In his unconscious state, he did not dream.

He did not know that, back in Rome, his faithful steward, Tingi, had tracked down the groom who had left his household six months before his wife sold off the slaves and was about to divulge some interesting revelations. Revelations that would lead, although Marcus did not know it, to the identity of the murder victim - a distant cousin of his uncle's who had come to stay before Orbilio had taken over the house. The groom, having fathered eight children of his own, had recognised the signs of the girl's - shall we say - condition straight way, and his wife mentioned rumours about the cousin's affair with the master of the house. How the cousin and the wife had had a blazing row one night, resulting in the cousin leaving shortly afterwards.

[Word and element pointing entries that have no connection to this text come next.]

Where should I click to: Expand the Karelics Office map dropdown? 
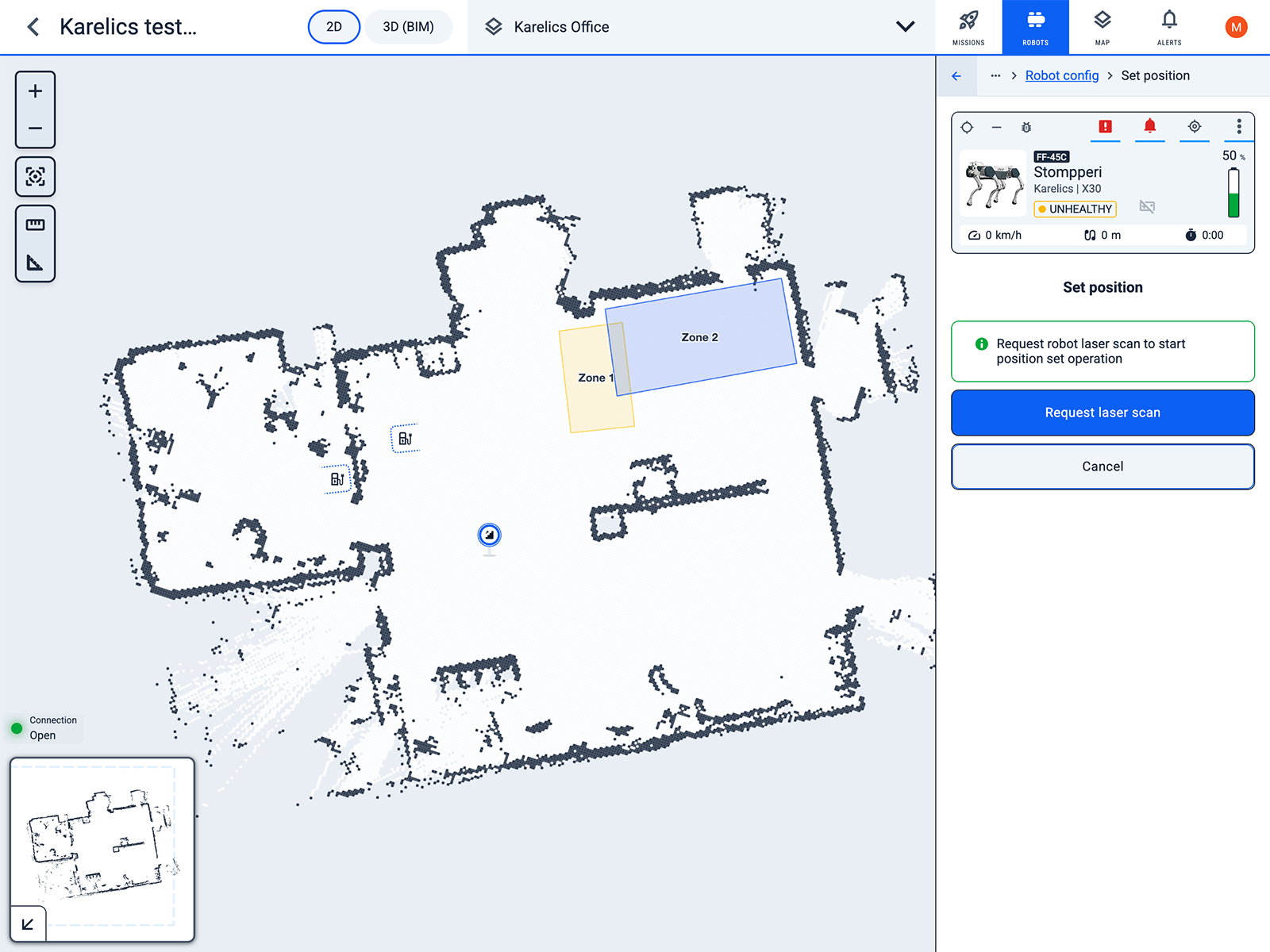click(x=905, y=27)
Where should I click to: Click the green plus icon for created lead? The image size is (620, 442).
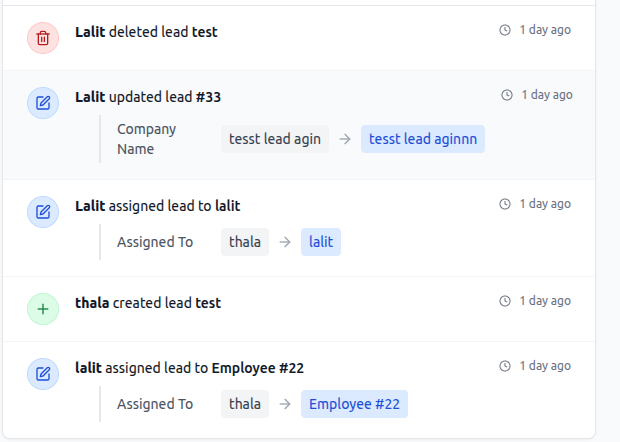pyautogui.click(x=42, y=309)
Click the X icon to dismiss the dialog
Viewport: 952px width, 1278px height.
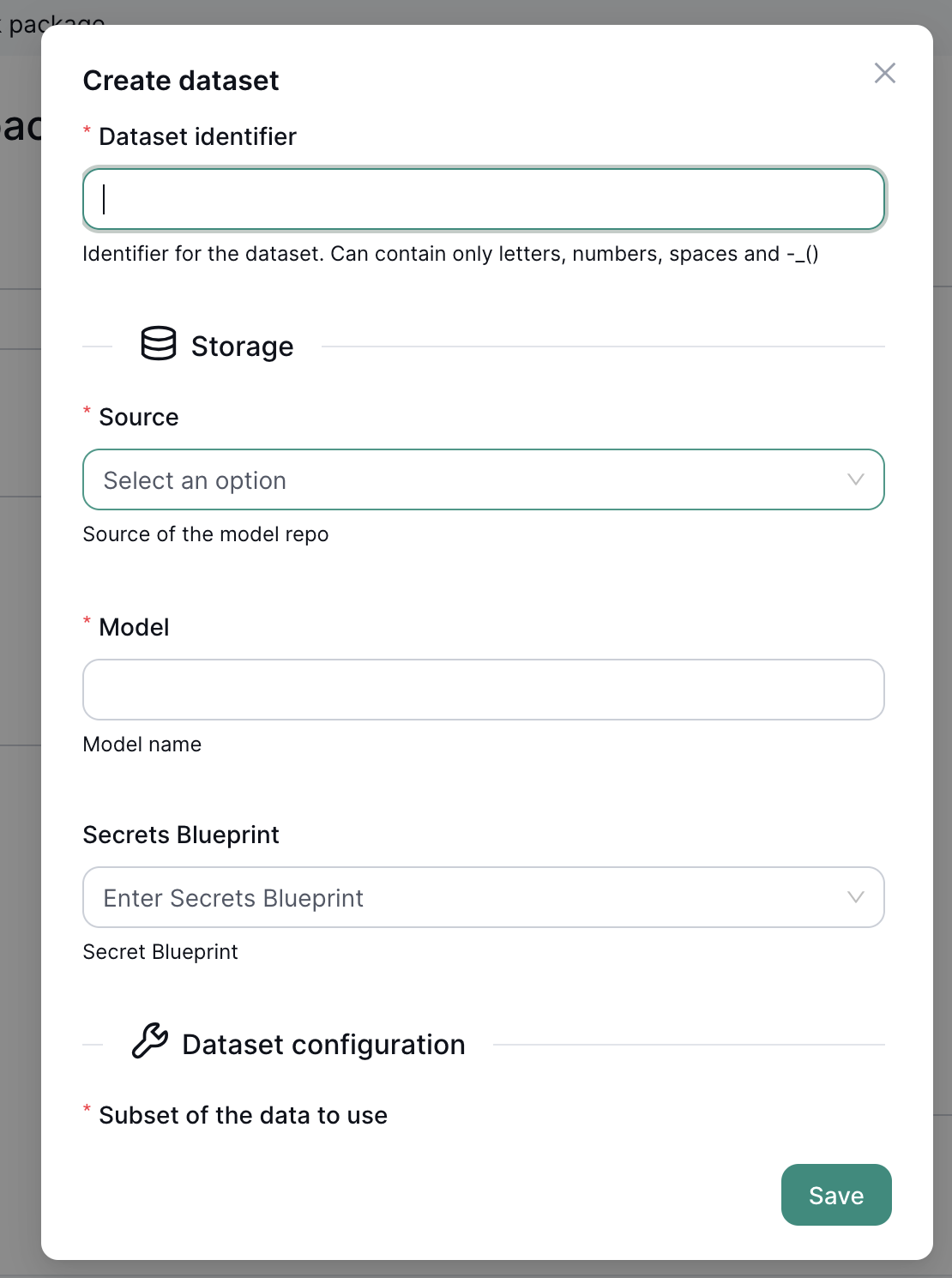(884, 73)
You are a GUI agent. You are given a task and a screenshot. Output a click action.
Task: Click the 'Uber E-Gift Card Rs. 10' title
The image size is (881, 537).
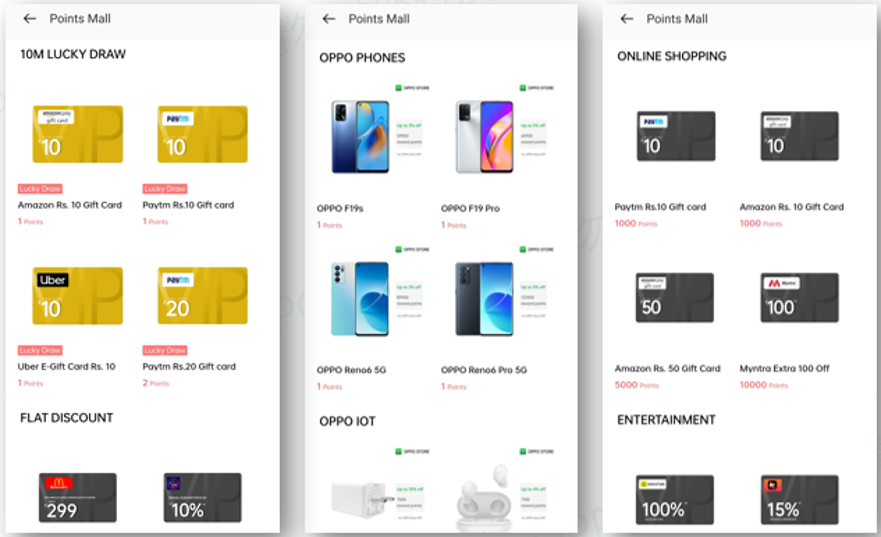66,366
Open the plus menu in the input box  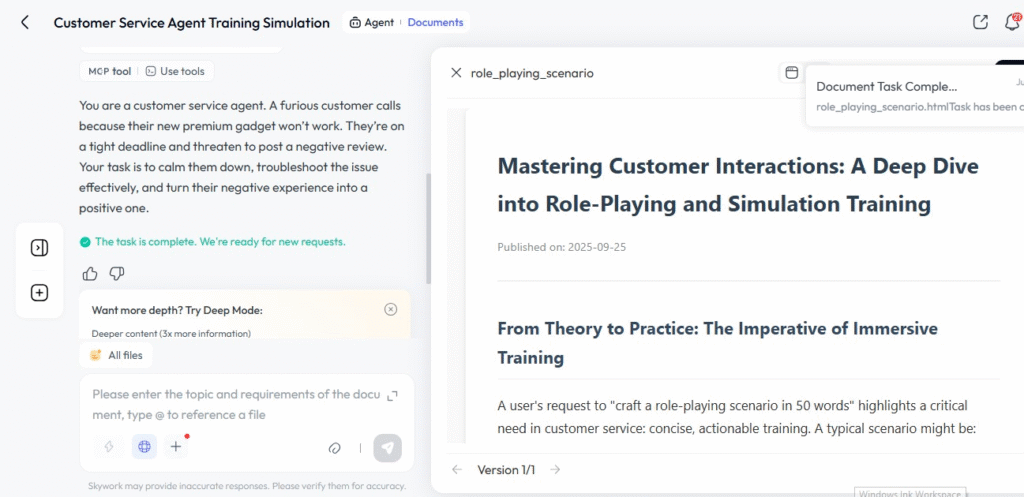[176, 447]
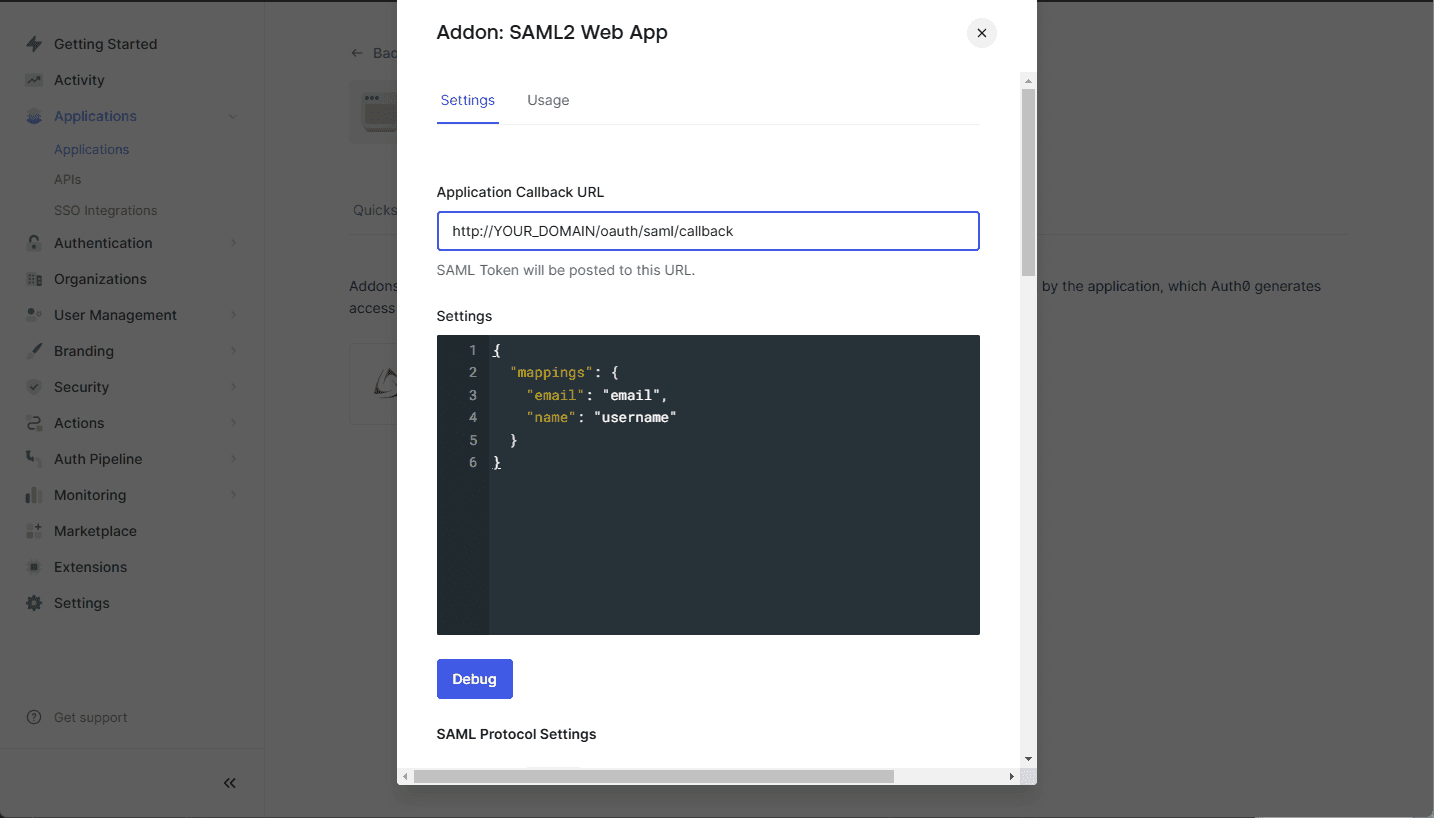This screenshot has width=1434, height=818.
Task: Open SSO Integrations in the sidebar
Action: [x=105, y=210]
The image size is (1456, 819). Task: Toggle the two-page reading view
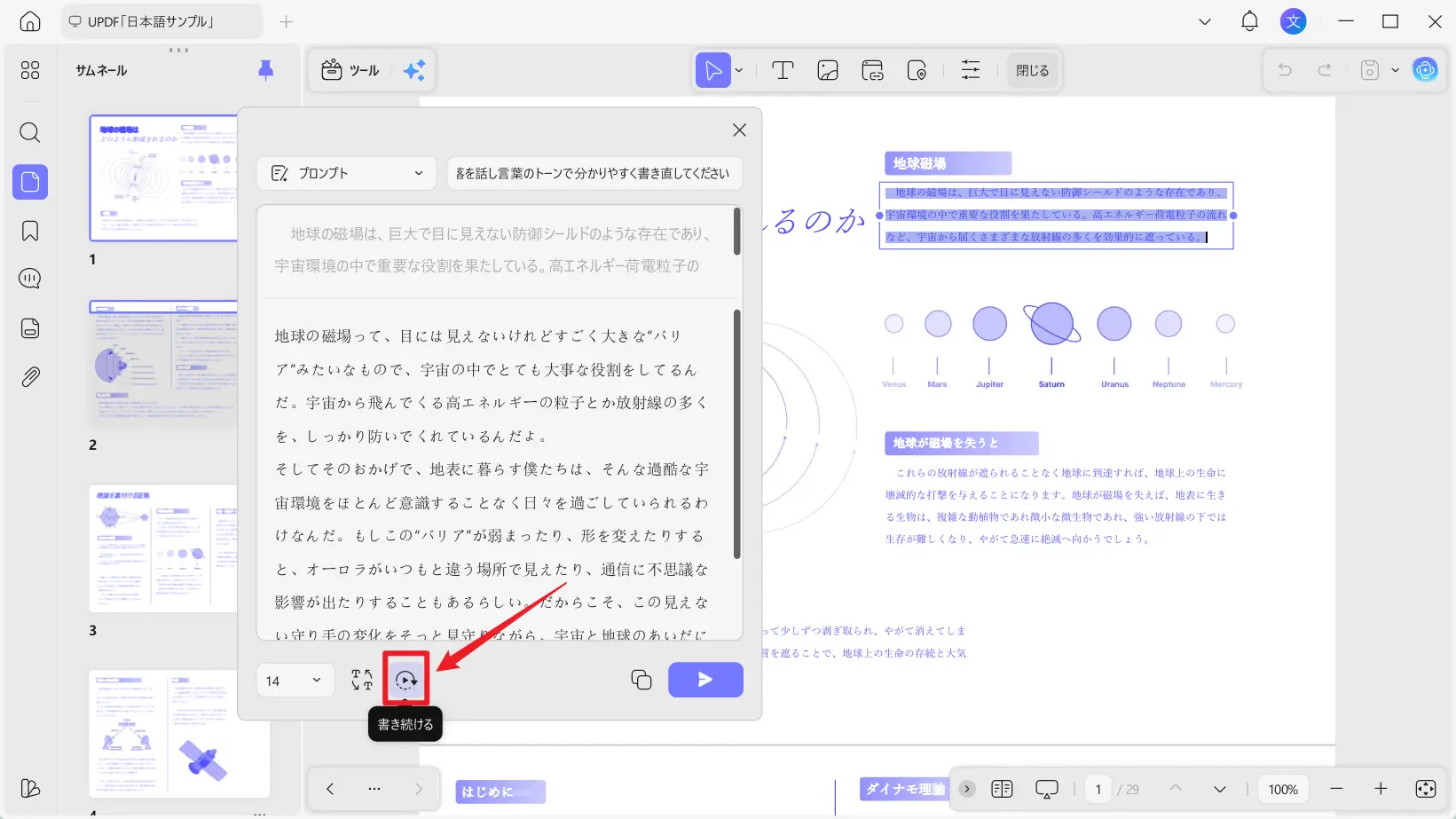pos(1003,788)
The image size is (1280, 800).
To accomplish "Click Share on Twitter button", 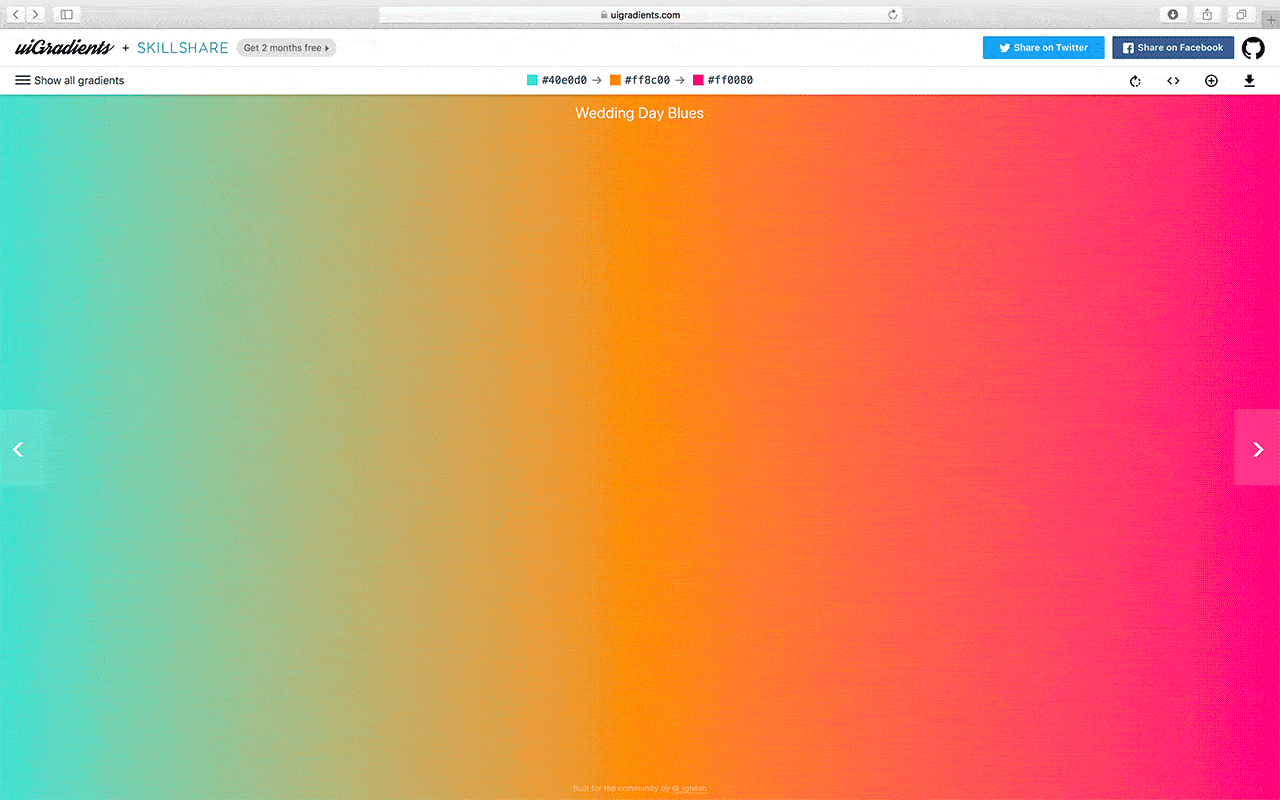I will (1043, 48).
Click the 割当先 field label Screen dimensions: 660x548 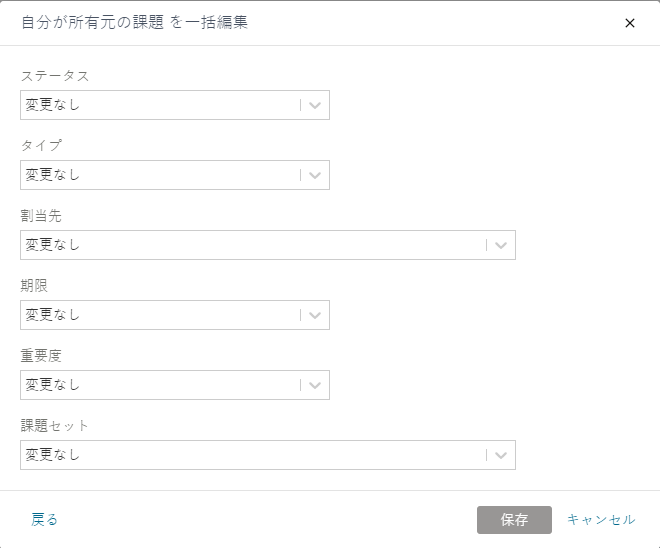pos(41,215)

Neither could Marcus, in his cocoon of oblivion, know that his boss was sitting, at this very moment, in the theatre, unable to concentrate on the comedy by Terence, because it niggled him that any scandal attached to Marcus might blow back in his own face. Suppose Orbilio
had
killed his wife and bricked up her body in the plaster? How would that reflect on the Head of the Security Police, who had checked his references and found them impeccable? While the audience clutched their sides and howled, his boss was wondering whether he'd acted too hastily in drawing attention to the body in Orbilio's storeroom. Mopping at his brow, he glanced across to the box where Augustus sat with his wife and daughter and a few close friends. Suppose word got back to him? Presumption of guilt went very much against the Imperial grain and the Head of the Security Police must - like the late and Divine Julius's wife -be above suspicion. He shuffled miserably on his cushion. He had never found Terence funny, anyway.

Night fell and Marcus, lying on his back, snored softly in his coma and did not see the human shadow which fell over him.

Luckily for him, he hadn't heard about the fate of spies. That they were condemned to die by the Ordeal of the Lakes, first by being roasted in a fire. Then by being boiled alive.

Marcus did not see the figure which leaned over him.

He slumbered on . . .

All across the valley, the exhilaration and excitement generated by a whole day packed with festivals and games and culminating in their Pharaoh's proof of immortality slowly gave way to a different kind of optimism. Soon, the vigil would begin. Ten thousand tiny lights would flicker through the night, guiding Ra's boat through its perilous journey in the Realm of Dark. The flames would scare away the Serpent of the Void and navigate a safe route through the Twelve Gates of the Underworld.